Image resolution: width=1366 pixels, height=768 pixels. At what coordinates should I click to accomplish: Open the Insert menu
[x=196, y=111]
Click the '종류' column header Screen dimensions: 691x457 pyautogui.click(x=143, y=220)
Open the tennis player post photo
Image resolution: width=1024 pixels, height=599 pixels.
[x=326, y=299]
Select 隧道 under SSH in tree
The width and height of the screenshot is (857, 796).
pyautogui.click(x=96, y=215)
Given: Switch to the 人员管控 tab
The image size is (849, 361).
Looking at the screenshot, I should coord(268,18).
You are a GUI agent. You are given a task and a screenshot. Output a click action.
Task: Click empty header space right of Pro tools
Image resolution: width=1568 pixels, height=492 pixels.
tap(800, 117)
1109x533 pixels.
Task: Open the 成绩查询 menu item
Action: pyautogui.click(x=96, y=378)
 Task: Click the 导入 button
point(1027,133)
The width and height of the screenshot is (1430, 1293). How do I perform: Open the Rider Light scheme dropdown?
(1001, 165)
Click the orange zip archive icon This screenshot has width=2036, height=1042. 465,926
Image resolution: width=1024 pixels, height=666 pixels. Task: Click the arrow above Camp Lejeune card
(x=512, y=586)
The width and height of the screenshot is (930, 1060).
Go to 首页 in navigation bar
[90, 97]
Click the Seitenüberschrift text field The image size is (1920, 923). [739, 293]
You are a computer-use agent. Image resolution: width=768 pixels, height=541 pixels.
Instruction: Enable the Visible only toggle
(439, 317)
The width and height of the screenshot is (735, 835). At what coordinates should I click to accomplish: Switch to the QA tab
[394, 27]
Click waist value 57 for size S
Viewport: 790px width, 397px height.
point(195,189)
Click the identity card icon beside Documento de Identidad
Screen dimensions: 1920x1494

### Work order
The records above need to be transcribed in full. Keep every character unchanged.

### Solution for this problem
Image resolution: width=1366 pixels, height=768 pixels. At what coordinates should I click to accomplish: Open the Insert menu
[x=196, y=111]
Click the '종류' column header Screen dimensions: 691x457 pyautogui.click(x=143, y=220)
Open the tennis player post photo
Image resolution: width=1024 pixels, height=599 pixels.
[x=326, y=299]
Select 隧道 under SSH in tree
The width and height of the screenshot is (857, 796).
pyautogui.click(x=96, y=215)
Given: Switch to the 人员管控 tab
The image size is (849, 361).
Looking at the screenshot, I should coord(268,18).
You are a GUI agent. You are given a task and a screenshot. Output a click action.
Task: Click empty header space right of Pro tools
Image resolution: width=1568 pixels, height=492 pixels.
tap(800, 117)
1109x533 pixels.
Task: Open the 成绩查询 menu item
Action: pyautogui.click(x=96, y=378)
 Task: Click the 导入 button
point(1027,133)
The width and height of the screenshot is (1430, 1293). How do I perform: Open the Rider Light scheme dropdown?
(1001, 165)
Click the orange zip archive icon This screenshot has width=2036, height=1042. 465,926
Image resolution: width=1024 pixels, height=666 pixels. Task: Click the arrow above Camp Lejeune card
(x=512, y=586)
The width and height of the screenshot is (930, 1060).
Go to 首页 in navigation bar
[90, 97]
Click the Seitenüberschrift text field The image size is (1920, 923). [739, 293]
You are a computer-use agent. Image resolution: width=768 pixels, height=541 pixels.
Instruction: Enable the Visible only toggle
(439, 317)
The width and height of the screenshot is (735, 835). At what coordinates should I click to accomplish: Switch to the QA tab
[394, 27]
Click waist value 57 for size S
Viewport: 790px width, 397px height.
point(195,189)
Click the identity card icon beside Documento de Identidad
Screen dimensions: 1920x1494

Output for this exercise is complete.